5-Methylcytidine (m5C) methylation is a recently emerging epigenetic modification that is closely related to tumor proliferation, occurrence, and metastasis. This study aimed to investigate the clinicopathological characteristics and prognostic value of m5C regulators in bladder cancer (BLCA), and their correlation with the tumor immune microenvironment.

METHODS

Thirteen m5C RNA methylation regulators were analyzed using RNA-sequencing and corresponding clinical information obtained from the TCGA database. The Cluster Profiler package was used to analyze the gene ontology function of potential targets and enriched the Kyoto Encyclopedia of Genes and Genomes pathway.

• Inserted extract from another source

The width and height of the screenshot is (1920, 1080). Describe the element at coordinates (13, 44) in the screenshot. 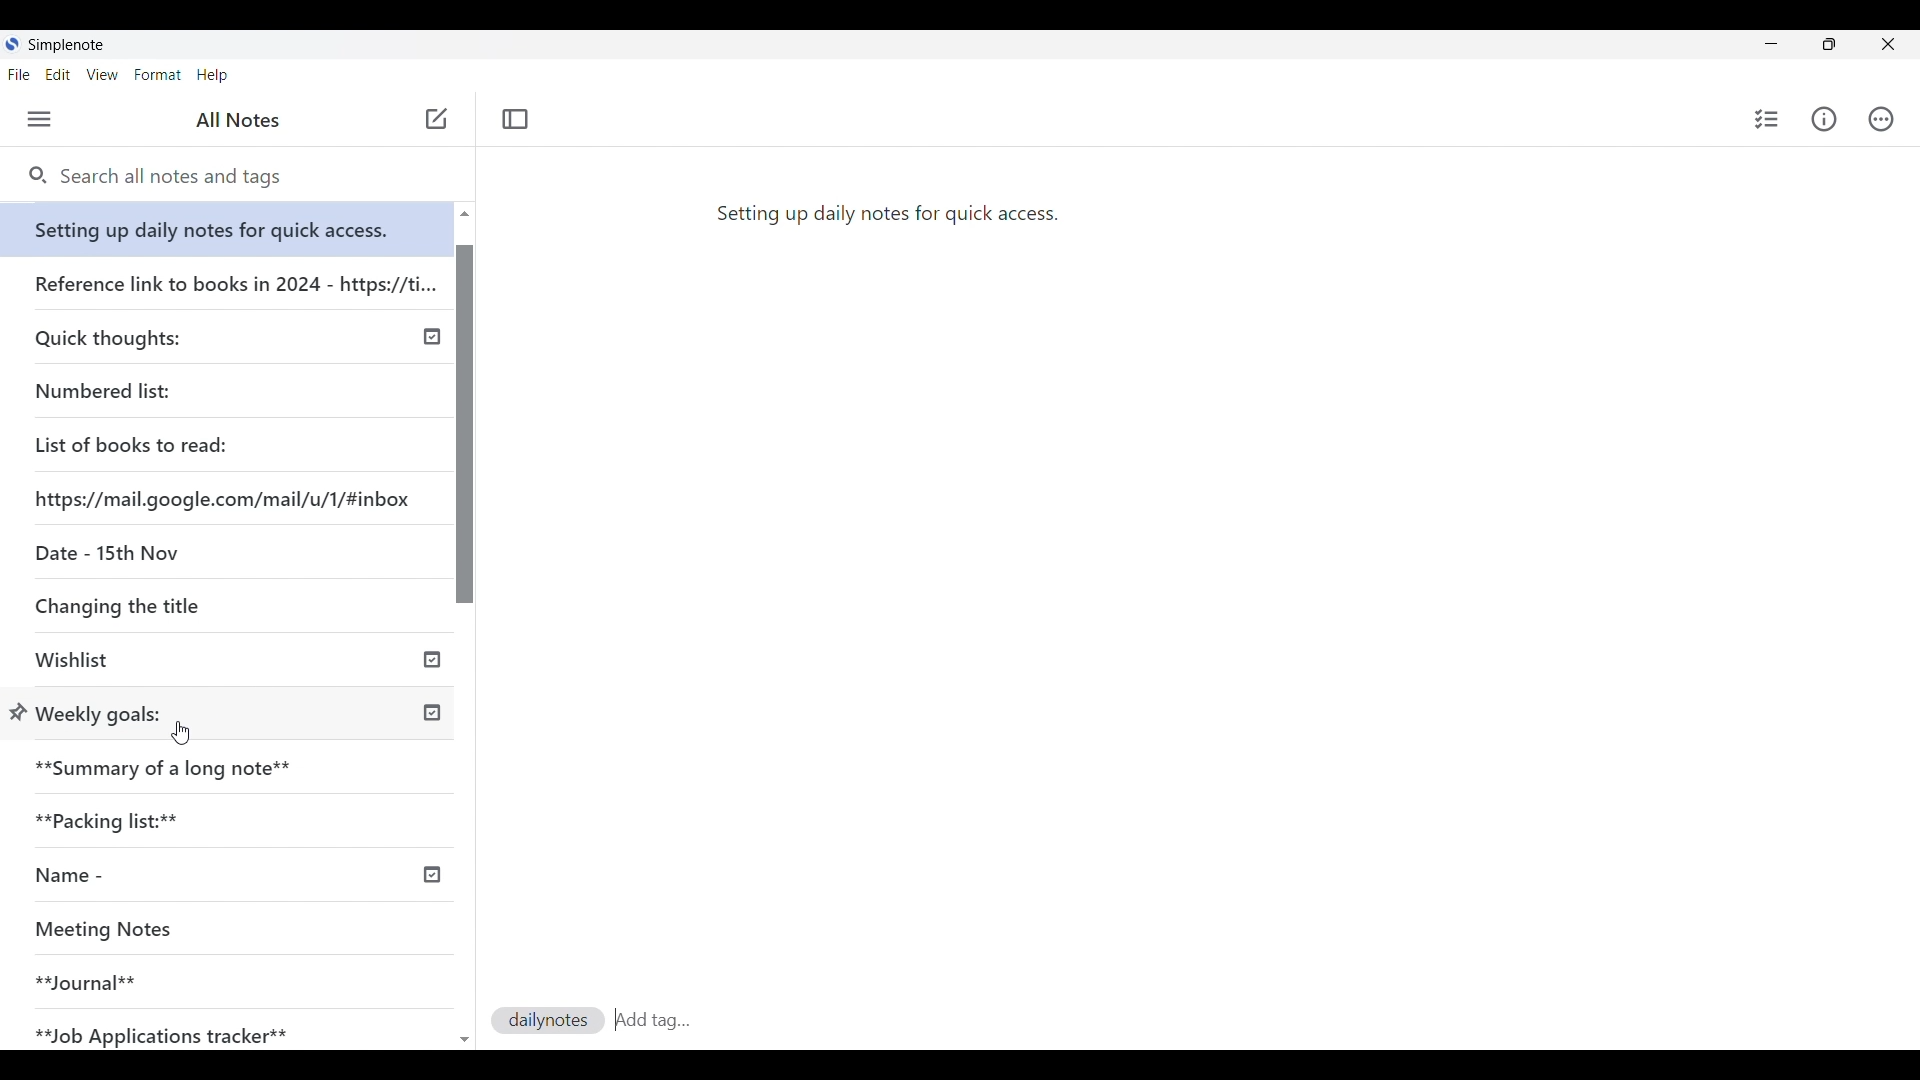

I see `Software logo` at that location. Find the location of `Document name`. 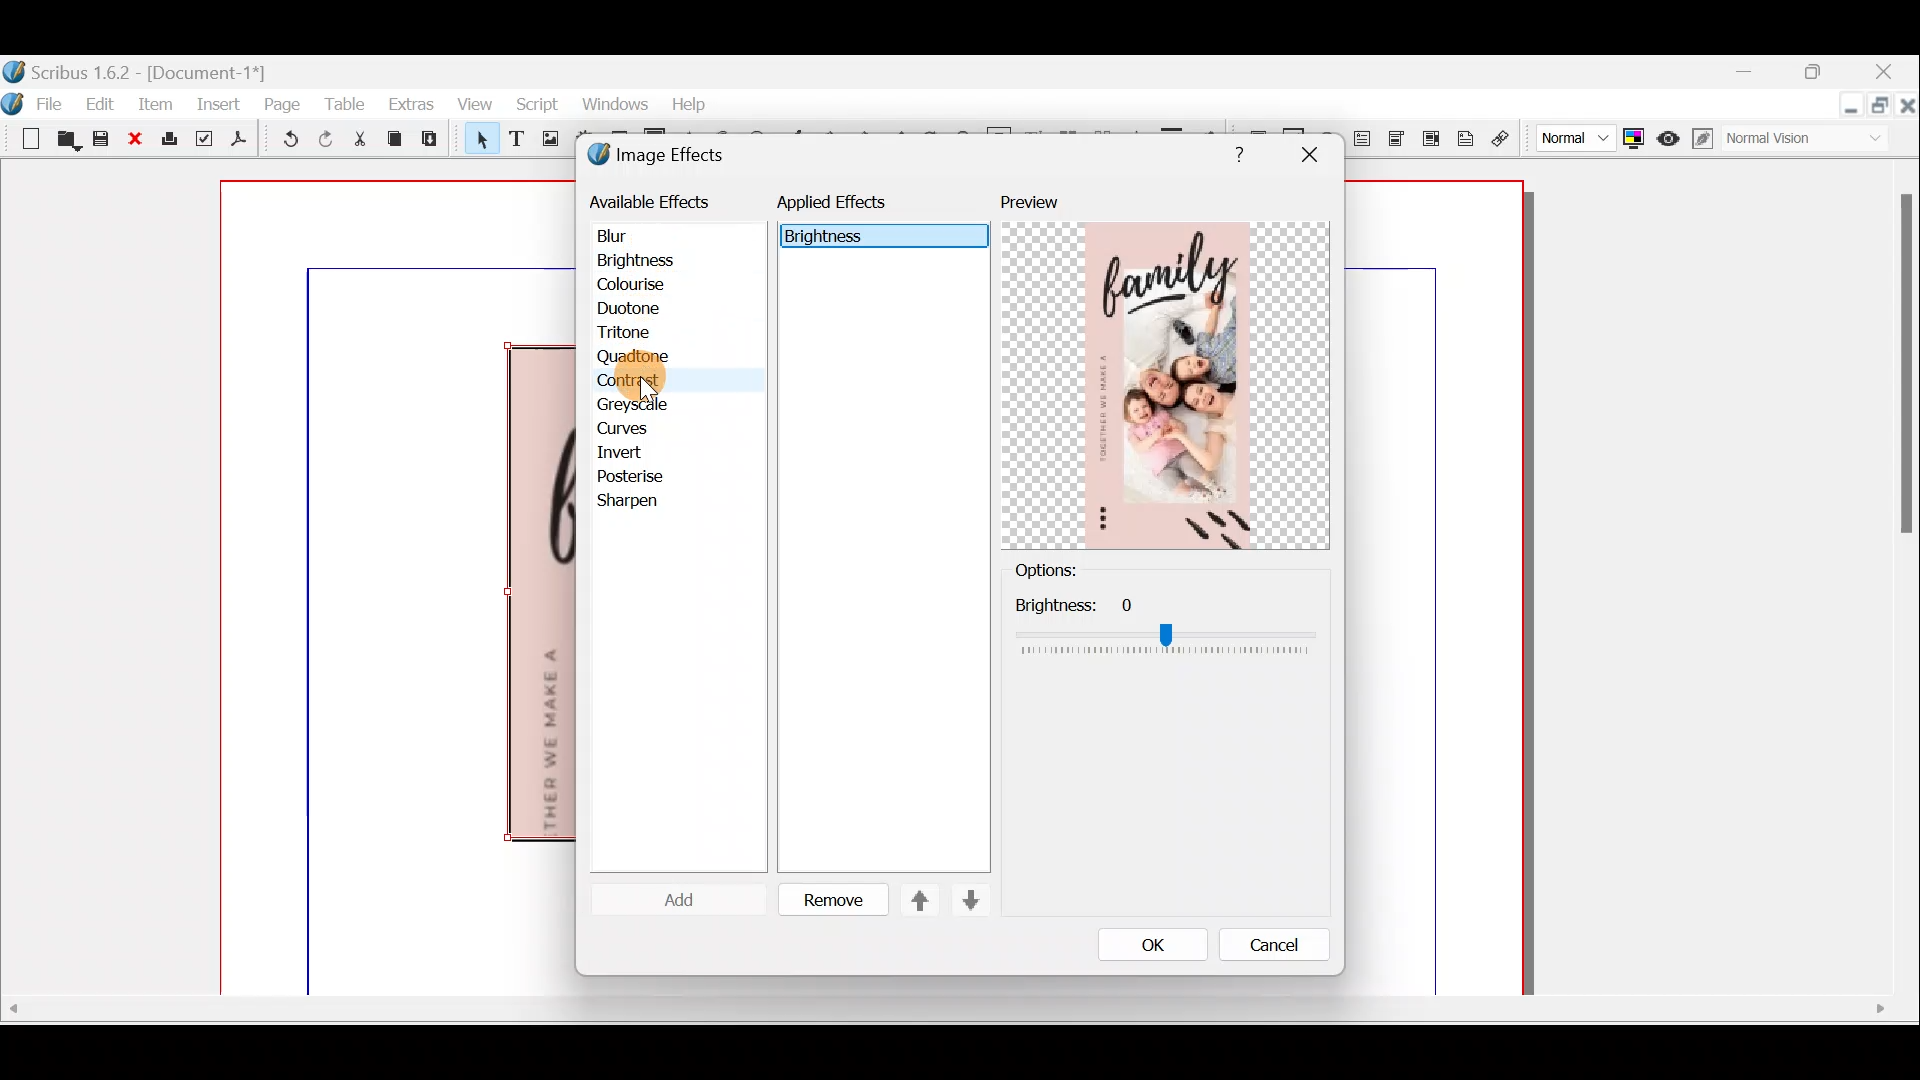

Kaplan-Meier survival analysis was used to compare survival differences using the log-rank test and univariate Cox proportional hazards regression. The correlation between signature prognostic m5C regulators and various immune cells was analyzed. Univariate and multivariate Cox regression analyses identified independence of the ALYREF gene signature.

RESULTS

Nine out of the 13 m5C RNA methylation regulators were differentially expressed in BLCA and normal samples and were co-expressed. These 9 regulators were associated with clinicopathological tumor characteristics, particularly high or low tumor risk, pT or pTNM stage, and migration. Consensus clustering analysis divides the BLCA samples into 4 clusters. Kyoto Encyclopedia of Genes and Genomes (KEGG) pathway enrichment annotation and gene ontology function analysis identified 273 upregulated and 594 downregulated genes in BLCA. Notably, only ALYREF was significantly correlated with OS (P < .05). ALYREF exhibited significant infiltration levels in macrophage cells. Therefore, we constructed a nomogram for ALYREF as an independent prognostic factor. Additionally, we observed that both the mRNA and protein levels of ALYREF were upregulated, and immunofluorescence showed that ALYREF was mainly distributed in nuclear speckles. ALYREF overexpression was significantly associated with poor OS.

CONCLUSION

Our findings demonstrated the potential of ALYREF to predict clinical prognostic risks in BLCA patients and regulate the tumor immune microenvironment. As such, ALYREF may serve as a novel prognostic indicator in BLCA patients.